Deadlines often bring results. We’ll see if both parties are willing to compromise. It’s on both parties though. The Seahawks have to be willing to make Wilson the highest paid player in the league. Wilson has to be prepared to not change the face of NFL contracts forever.
2. Will they trade him if they can’t sign a deal today?
It seems virtually impossible. How many potential suitors are there? And how many are willing to pay a kings ransom in trade compensation then offer the kind of deal Wilson is seeking?
The New York Giants have the picks but don’t have a competitive roster. They’re seemingly prepared to roll with Eli Manning for one more season. They need to use #6, #17 and #37 to build their team. Next year, with Manning almost certainly done in New York, it would make sense to consider a big splash at quarterback. Currently that doesn’t seem likely and they may prefer to draft a young, affordable signal caller anyway.
There aren’t any real alternatives. The Raiders reportedly didn’t have the cash to put Khalil Mack’s full guarantees in escrow. Why would things be any different now? The Chargers are more likely to consider a move when Philip Rivers moves on. Twelve teams have drafted young quarterbacks in recent history. Several others have established starters while the Vikings signed Kirk Cousins a year ago and Jacksonville just paid Nick Foles.
“As for suggestions that the Seahawks could trade Wilson if he does not sign a new deal, there are no obvious teams willing to surrender draft picks or pay Wilson what he is seeking, sources said.”
If Wilson cuts off talks with the Seahawks an eventual trade becomes more likely but not this year.
3. So what would happen?
In all likelihood there’d be a dose of damage limitation from both parties, knowing there’s no alternative but to play out the 2019 season. This would become the status quo until a development emerged (either a serious trade offer or fresh contract talks).

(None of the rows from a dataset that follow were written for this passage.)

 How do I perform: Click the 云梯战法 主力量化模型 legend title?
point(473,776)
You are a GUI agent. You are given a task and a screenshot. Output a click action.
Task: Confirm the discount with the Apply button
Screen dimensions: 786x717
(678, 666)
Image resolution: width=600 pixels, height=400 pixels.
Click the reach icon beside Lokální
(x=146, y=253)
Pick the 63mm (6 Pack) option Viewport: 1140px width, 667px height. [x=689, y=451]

We’ve been saying since the end of the 2018 season — if anyone was going to bet on himself it was Russell Wilson. The aggressive talks and seemingly improbable demands (eg wanting a percentage of the cap) are probably a sign of this. For Wilson it could easily be a case of make me an incredible offer or I’ll do a Kirk Cousins.

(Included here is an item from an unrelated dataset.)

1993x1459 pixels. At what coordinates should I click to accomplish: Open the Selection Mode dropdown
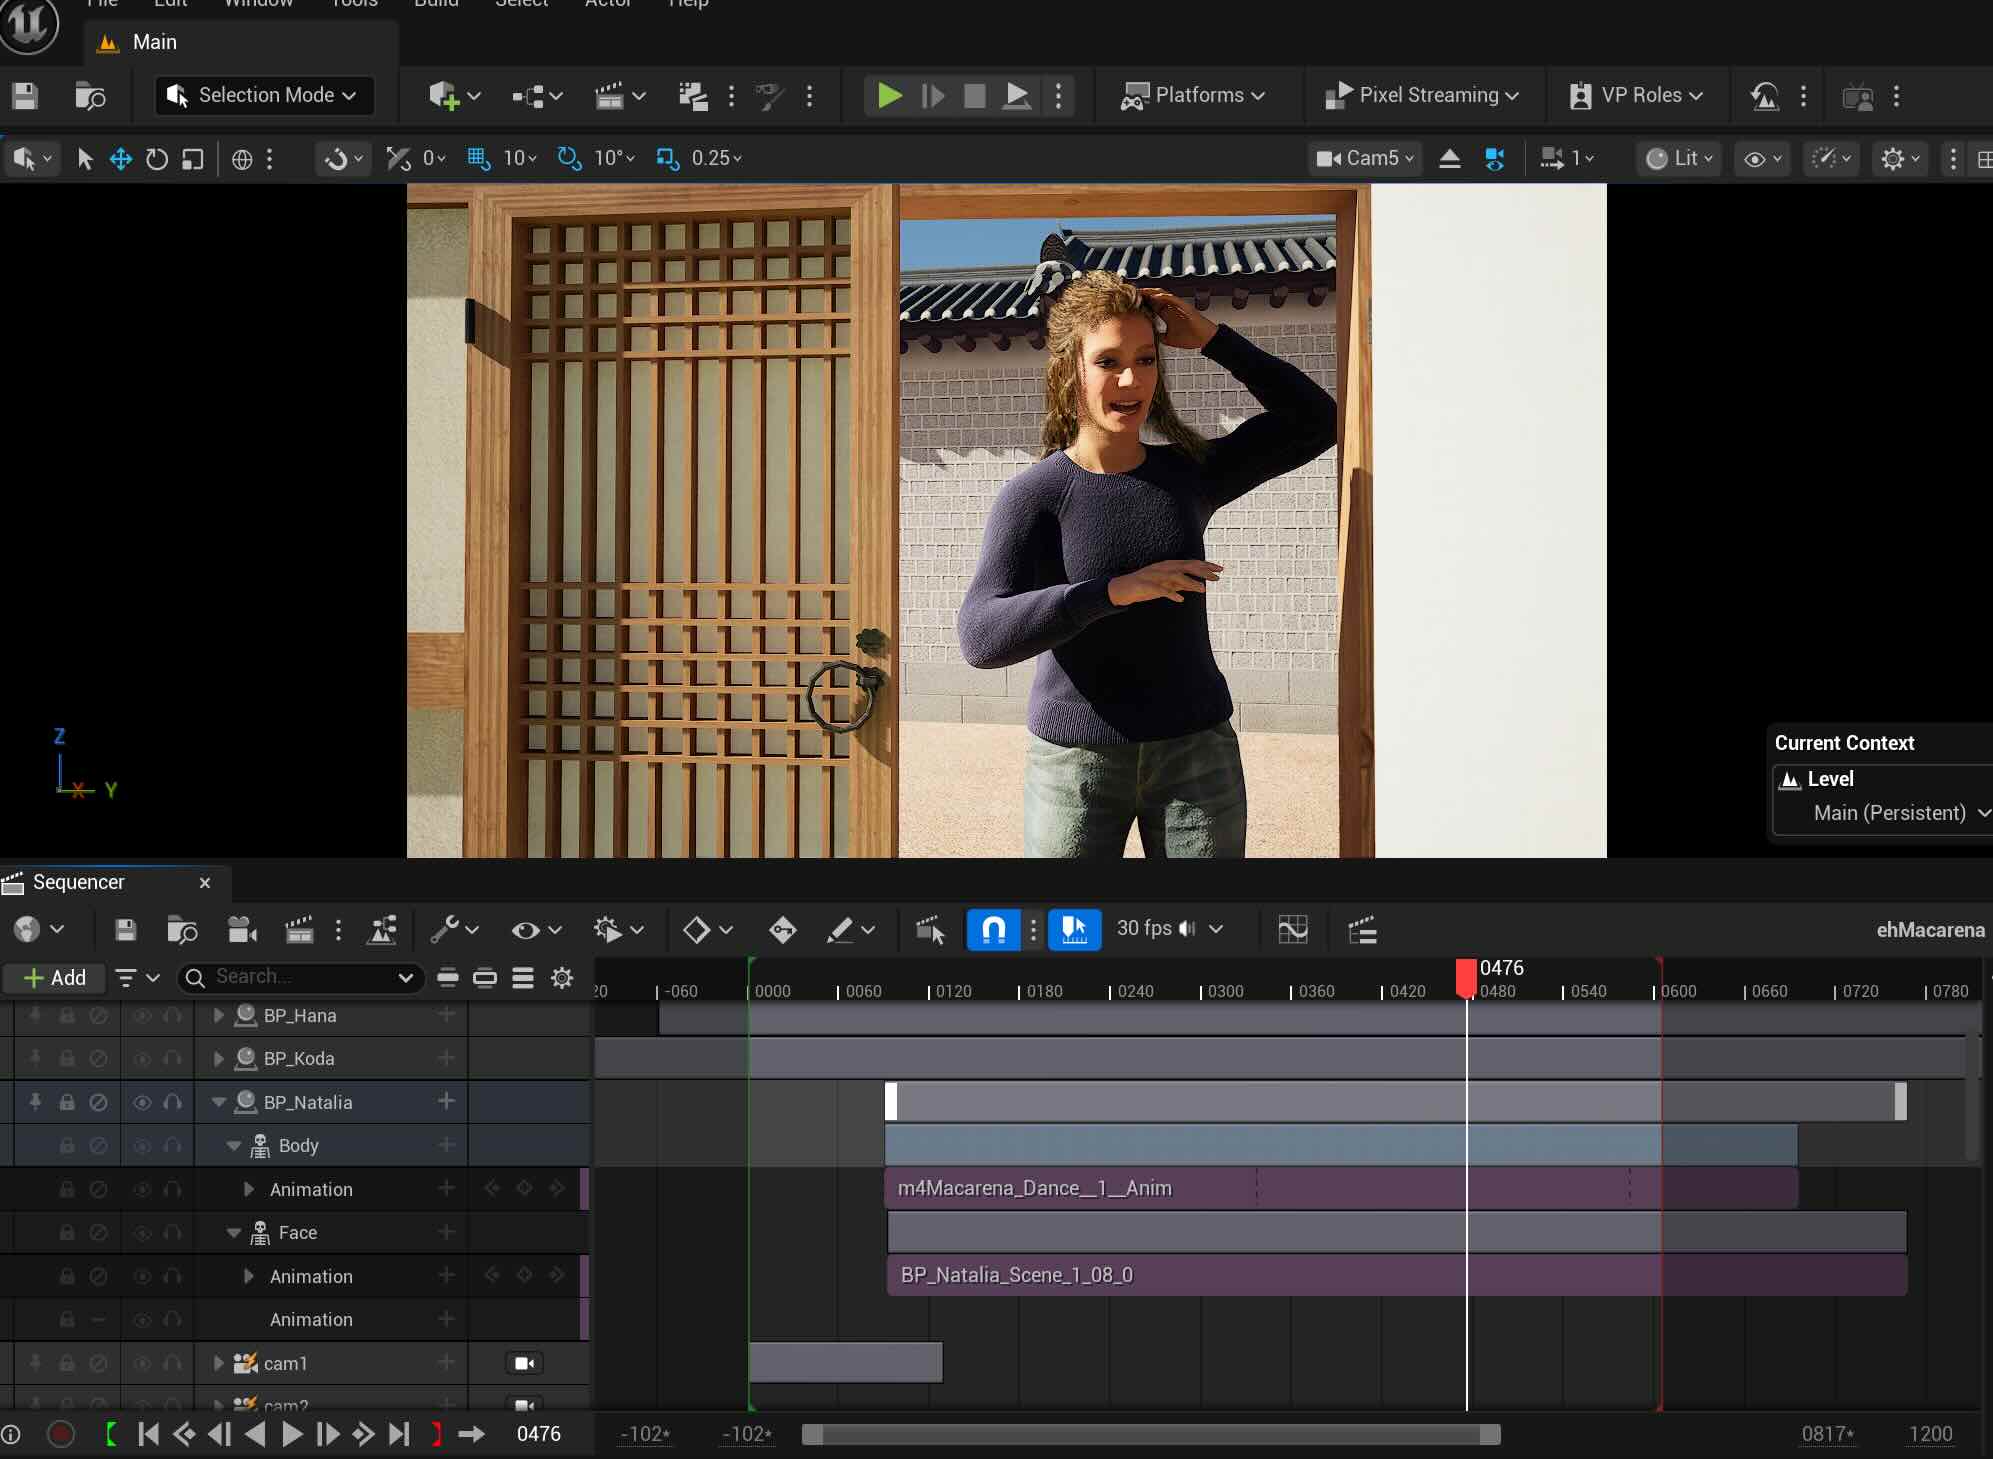pos(265,96)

The Seahawks and Wilson might both be comfortable with that situation. It’s likely the team would prefer to bide their time rather than commit to a league-changing contract. Wilson would see the tag as a step closer to reaching the open market.
And while fans may say the Seahawks would be better off trading Wilson than rolling through a slow-dance of uncertainty — you can’t force a team to offer three first round picks. Essentially, both parties are stuck with each other for now.
4. What does this mean for the draft?
Maybe nothing. It all comes down to how they view the quarterback class. If they don’t fancy it there’s not much they can do. I’m going to keep mentioning the name Will Grier though. He does what the Seahawks offense needs. He makes downfield throws, manages the offense and he elevated West Virginia.
For more on Grier’s potential fit click here.
Since December I’ve been touting Kyler Murray and Grier as the two players I can imagine John Schneider admiring. It’s no surprise he attended the Oklahoma vs West Virginia game in person. Murray will go #1 overall. It’s unclear where Grier will land. Some think round one, others round three or later.
For the purpose of this piece let’s say he goes in the #25-#45 range. When the Seahawks trade back from #21 — if they like Grier as much as I think they might — they have to consider drafting him.
If Wilson and the Seahawks aren’t going to talk about a long term contract after today — they have no choice. They have to start identifying quarterbacks to draft. Because if Wilson won’t talk contract he’s either going to be traded in the next three years or he’ll eventually hit the open market.
They can’t and won’t sleepwalk into that. And while everyone will wring their hands about the pick, hammer the front office and complain they didn’t draft an ‘impact’ player — it’d actually be a wise investment for the future.
If/when Wilson leaves you don’t want to hand the keys of the franchise to an unprepared novice. ‘Having one in the chamber’ — as Schneider would put it — is important.
So don’t be shocked if the Seahawks draft a quarterback early this year if Wilson and the team don’t agree on an extension today.
5. What’s your prediction?
It’s been consistent from the day after the Dallas game. Wilson doesn’t agree a new deal this year, will back himself to play on the tag and in 2020 the team will have a major call to make about their next move. I think they will strongly consider drafting a quarterback, possibly Grier, as insurance for a potential divorce.